Medical image denoising is essential for improving the precision and efficiency of diagnostic treatments. The Discrete Wavelet Transform (DWT) and Neutrosophic Set (NS) theories are used in this paper to provide a comparative examination of denoising methods. The Median and Wiener Filter are two frequently used denoising techniques that are utilized to assess and compare the performance of the suggested methodology. Fuzzy Logic is a powerful tool that can help enhance image quality by considering the uncertainty in the data. The neutrosophic set is an extension of the fuzzy set.

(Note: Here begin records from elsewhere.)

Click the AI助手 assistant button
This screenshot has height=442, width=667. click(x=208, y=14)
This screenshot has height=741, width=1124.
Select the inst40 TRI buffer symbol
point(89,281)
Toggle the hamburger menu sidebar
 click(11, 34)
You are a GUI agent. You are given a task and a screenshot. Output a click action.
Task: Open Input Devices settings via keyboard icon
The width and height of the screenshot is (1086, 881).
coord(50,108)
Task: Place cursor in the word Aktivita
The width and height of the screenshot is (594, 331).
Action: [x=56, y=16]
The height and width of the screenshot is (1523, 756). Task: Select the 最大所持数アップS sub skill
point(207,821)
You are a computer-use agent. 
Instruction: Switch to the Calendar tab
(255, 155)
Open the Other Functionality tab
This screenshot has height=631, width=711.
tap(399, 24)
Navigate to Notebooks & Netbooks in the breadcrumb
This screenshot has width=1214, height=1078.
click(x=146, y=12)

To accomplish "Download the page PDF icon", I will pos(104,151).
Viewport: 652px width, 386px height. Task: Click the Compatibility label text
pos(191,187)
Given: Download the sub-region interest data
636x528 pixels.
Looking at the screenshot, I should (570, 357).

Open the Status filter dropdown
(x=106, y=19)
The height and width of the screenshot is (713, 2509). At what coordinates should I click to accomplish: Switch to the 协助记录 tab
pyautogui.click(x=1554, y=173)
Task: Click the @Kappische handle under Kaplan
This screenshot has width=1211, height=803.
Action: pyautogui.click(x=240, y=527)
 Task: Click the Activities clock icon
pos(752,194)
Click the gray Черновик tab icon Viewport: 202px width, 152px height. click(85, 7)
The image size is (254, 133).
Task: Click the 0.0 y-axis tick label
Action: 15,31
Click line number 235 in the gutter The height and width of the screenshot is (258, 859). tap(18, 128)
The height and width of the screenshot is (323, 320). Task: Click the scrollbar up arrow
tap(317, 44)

This paper proposes an image-denoising method based on the Haar wavelet transform implemented on a Neutrosophic Set (NS). It allows to handle the neutralities and indeterminacies in the data, enabling a more robust and accurate denoising process. The proposed method first denoises the image in the spatial domain using all three filter types, then translates it into a neutral Set and classifies it as True (T), indeterminate (I), or False (F). The Neutrosophic Set Entropy is used to assess the level of indeterminacy in the image. The suggested approach is compared with two other methods, the median filter and the wiener filter, using metrics such as RMSE and PSNR for Gaussian and Salt & Pepper noise with varying degrees of noise density. The Neutrosophic Set Entropy is also used to assess the level of indeterminacy in the image. The results show that the proposed method can reduce noise and produce high-quality images. Also, the performance analysis of filters in two different domains is analyzed.